In an effort to promote entry of women and girls into the amateur radio hobby, Short Wave Craft magazine ran a few contests for Best "YL" Photos. Amazingly - and maybe there are still instances of it today - many (if not most) of the YLs featured had built their own equipment. In 1935, most people built their own equipment, so that is not too surprising. The winner for this month was a 16-year-old young lady (i.e., "YL") who in fact built her rig. Another winner was an 83-year-old grandma who was born before Marconi, Maxwell, and Hertz did their best work! The third winner was a girl who earned her Ham license at age 6, which back in the day required sending and receiving 5 words per minute (WPM) in Morse code. BTW, according to the Bureau of Labor Statistics' (BLS) Inflation Calculator says $5 in 1935 is the equivalent of $86.35 in 2015 money.
Miss Charline J. Armond, aged 16, of Santa Clara, Calif. She built her own set and operates it under the call W6LMA. Hats off to Miss Armond!
Miss Charline J. Armond of Santa Clara, Calif., is a regular ham - she built her own radio set and knows how to operate it - as her licensed Government call, W6LMA, attests. Miss Armond, a dainty little miss from beautiful Santa Clara, may give some of you boys a buzz. Miss Armond is shown ready to put through a short-wave phone call to a fellow ham, her band resting on the mike stand. The phone transmitter is shown at the right of the picture, while the receiver used at her station is shown just behind the young lady. If you have keen eyesight, you may be able to find a large snake skin in this picture.
73-Year-Old Lady Operator
The photo below snows 73-year-old Mrs. Madeline Boeder, a radio operator of many years standing. She communicates weekly with her son who maintains an amateur radio station at Feeding Hills, Mass. She studied radio quite a few years ago in order to keep in touch with her son, who was a steamship radio operator at the time. Mrs. Boeder has lived in the Bronx, N.Y., for 53 years; she is here shown at the key, with one hand on the tuning dial of the receiver. The short-wave transmitter appears just behind Mrs. Boeder.

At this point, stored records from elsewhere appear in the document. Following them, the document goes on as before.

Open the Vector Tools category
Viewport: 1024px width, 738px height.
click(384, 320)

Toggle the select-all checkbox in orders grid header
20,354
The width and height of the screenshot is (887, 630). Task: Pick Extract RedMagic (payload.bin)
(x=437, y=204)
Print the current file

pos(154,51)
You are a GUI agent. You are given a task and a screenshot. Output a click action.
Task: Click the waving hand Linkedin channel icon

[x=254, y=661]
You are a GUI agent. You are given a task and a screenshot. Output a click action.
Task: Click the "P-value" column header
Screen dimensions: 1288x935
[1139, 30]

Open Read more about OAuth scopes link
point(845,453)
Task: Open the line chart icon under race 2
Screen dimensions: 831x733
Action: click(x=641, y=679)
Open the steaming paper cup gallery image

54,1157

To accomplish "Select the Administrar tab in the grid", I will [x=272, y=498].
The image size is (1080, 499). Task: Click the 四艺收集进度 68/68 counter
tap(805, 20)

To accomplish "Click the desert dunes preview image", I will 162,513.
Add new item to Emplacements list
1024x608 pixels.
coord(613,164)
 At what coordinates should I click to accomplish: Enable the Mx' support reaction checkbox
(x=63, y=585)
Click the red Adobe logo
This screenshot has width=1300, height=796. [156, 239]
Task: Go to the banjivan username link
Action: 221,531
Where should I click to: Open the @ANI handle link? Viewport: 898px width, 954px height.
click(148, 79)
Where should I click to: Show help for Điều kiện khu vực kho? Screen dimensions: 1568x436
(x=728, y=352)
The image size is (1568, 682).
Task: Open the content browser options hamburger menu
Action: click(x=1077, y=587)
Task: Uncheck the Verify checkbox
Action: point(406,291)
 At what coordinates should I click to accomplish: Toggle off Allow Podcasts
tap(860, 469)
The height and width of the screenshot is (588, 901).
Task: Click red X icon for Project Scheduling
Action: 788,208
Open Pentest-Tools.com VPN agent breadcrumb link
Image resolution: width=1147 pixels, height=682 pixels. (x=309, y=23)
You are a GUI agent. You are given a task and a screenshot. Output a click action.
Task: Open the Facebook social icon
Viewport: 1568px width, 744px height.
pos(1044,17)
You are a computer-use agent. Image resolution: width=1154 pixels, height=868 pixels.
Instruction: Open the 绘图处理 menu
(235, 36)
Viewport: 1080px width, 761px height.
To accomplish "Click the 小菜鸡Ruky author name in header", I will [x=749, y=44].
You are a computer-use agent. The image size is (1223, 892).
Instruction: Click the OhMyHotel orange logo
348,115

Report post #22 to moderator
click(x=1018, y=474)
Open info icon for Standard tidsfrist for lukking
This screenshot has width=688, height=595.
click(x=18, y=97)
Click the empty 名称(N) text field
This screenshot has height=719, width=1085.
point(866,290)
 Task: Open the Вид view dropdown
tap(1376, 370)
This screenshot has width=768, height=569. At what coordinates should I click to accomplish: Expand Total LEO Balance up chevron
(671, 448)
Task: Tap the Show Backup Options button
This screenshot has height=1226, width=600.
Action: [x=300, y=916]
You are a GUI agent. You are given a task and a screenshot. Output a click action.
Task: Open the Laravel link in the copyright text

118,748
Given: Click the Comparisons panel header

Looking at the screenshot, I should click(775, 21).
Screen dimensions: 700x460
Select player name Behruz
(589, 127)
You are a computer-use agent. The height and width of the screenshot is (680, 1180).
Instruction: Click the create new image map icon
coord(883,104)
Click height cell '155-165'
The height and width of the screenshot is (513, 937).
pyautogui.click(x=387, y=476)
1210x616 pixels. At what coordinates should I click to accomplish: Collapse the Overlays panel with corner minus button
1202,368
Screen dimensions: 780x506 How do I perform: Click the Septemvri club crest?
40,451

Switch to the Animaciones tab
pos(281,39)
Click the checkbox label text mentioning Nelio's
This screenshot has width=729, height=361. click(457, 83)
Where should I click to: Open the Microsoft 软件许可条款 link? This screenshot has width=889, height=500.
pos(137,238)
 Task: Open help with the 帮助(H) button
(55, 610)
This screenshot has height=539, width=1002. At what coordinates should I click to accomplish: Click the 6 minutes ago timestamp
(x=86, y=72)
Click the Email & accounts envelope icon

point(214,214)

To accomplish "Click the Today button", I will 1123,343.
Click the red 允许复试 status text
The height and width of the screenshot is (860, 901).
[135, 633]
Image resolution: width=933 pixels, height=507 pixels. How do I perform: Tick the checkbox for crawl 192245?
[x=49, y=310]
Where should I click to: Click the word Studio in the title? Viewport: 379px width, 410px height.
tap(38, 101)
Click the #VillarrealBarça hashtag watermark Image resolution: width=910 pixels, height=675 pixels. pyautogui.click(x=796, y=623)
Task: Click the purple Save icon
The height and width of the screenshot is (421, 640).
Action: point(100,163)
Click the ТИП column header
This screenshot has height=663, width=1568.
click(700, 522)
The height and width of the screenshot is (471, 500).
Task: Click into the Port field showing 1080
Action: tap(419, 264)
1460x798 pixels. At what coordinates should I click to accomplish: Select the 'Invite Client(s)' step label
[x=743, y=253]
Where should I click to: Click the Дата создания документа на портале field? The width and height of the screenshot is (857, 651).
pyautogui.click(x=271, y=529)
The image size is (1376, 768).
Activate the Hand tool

The photo below of little Jean Hudson should serve as a strong incentive to every YL and XYL to send their pictures in to the editor. If Baby Jean walked off with her amateur radio operator's "ticket," there must be many charming ladies in all parts of the country who have obtained their licenses from Uncle Sam and who are daily operating a short-wave transmitter. The editors hope to be deluged with a perfect flock of pictures and descriptions of YL stations for the next issue.
This is the third "YL" Station Photo Contest that we have published. But for the next article and prize award, if there is to be one, we will need some more good photos of our lady operators and their sets. So, come on girls, here is your chance to win a prize and fame!
Second Award In Our $5.00 "YL" Photo Contest
The editors are offering a $5.00 prize for the best "YL" or "XYL" station photo submitted. All photos entered for the next number should be in the editor's hands by July 20. In the event of a tie, equal prizes will be given to both.